Ten years ago, before injections for wet macular degeneration became available, most people lost much of their central vision. Now, thanks to medical research, injections with brolucizumab (Beovu®), aflibercept (Eylea®), ranibizumab (Lucentis®), or bevacizumab (Avastin®) can protect precious reading and driving vision in many patients.
To the uninitiated, having an injection in your eye is probably one of the least pleasant activities imaginable, so understanding the diagnostic and treatment procedures may help to minimize anxiety about the process.
Diagnostic Tests for Wet Macular Degeneration
First, your ophthalmologist will perform a dilated eye exam and optical coherence tomography (OCT) imaging to determine whether you have wet macular degeneration.
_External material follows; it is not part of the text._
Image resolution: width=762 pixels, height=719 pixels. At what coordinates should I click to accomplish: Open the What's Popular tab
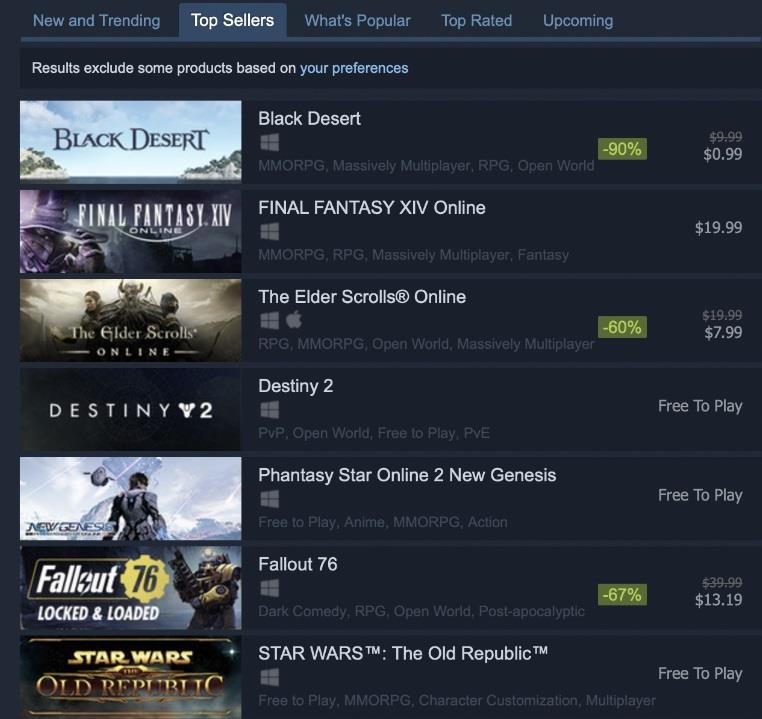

If so, it is very likely that you will benefit from a series of injections, spaced every four to six weeks, initially, and, depending on how your eye responds, perhaps less frequently later on.
Administering the Medication
Most doctors will give you numbing eye drops, then clean your eye, and perhaps eyelids, with a yellow iodine solution. They will position an eyelid holder, so you don’t have to worry that you will blink at the wrong time. Then, they will numb the eye with drops, gel, a medicated Q-tip, or a superficial injection of anesthetic. Many will measure the position of injection, which is often placed in the lower, outer (toward your ear) aspect of the white part of the eye. The eye doctor will ask you to look up, and will perform the injection through a tiny needle. You may feel nothing, a little pressure, or, in some cases, some moderate discomfort lasting a few seconds. Some people see a web of lines as the medicine mixes with the fluids inside the eye.
What to Expect After the Injection
After the injection, many doctors will examine your eye with a light and clean around your eye. Most will ask you to use antibiotic eye drops for a day or two.
Your eye will probably be sore and your vision somewhat foggy for a day or two, and then should improve. Any discomfort can often be relieved with Tylenol or Advil. A cool, clean washcloth held gently on the closed eye (for no more than 10 minutes every half hour) can also provide relief.
Sometimes the needle breaks a blood vessel on the surface of the eye at the time of injection. This can cause the white of the eye (sclera) to look red for as long as two weeks. If the eye is red, but is painless and the vision is good, then it is most likely harmless.
There is a low risk of serious complications caused by the injections (about 0.1% chance per injection). These are retinal detachment or infection in your eye (endophthalmitis). The symptoms of retinal detachment are an arc of flashing light in your peripheral vision, floating spots or lines in your vision that appear to move with your eye, or a “curtain” coming across part of your vision and blocking it. The symptoms of endophthalmitis are often blurry vision and pain (lasting more than just overnight after the injection). If you have symptoms of retinal detachment or endophthalmitis, call your ophthalmologist right away.
After the first injection, patients learn what to expect and it becomes less scary. Some patients switch doctors at some point, and are surprised that the new doctor’s technique is a little different from the previous one. This is to be expected.
Sometimes patients will experience improved vision (better than before the injection) within a week of the procedure. Most will have their vision stabilized.
New Macular Treatments on the Horizon
Additional research on causes and treatments for macular degeneration is likely to result in even more effective treatments that can be delivered less frequently!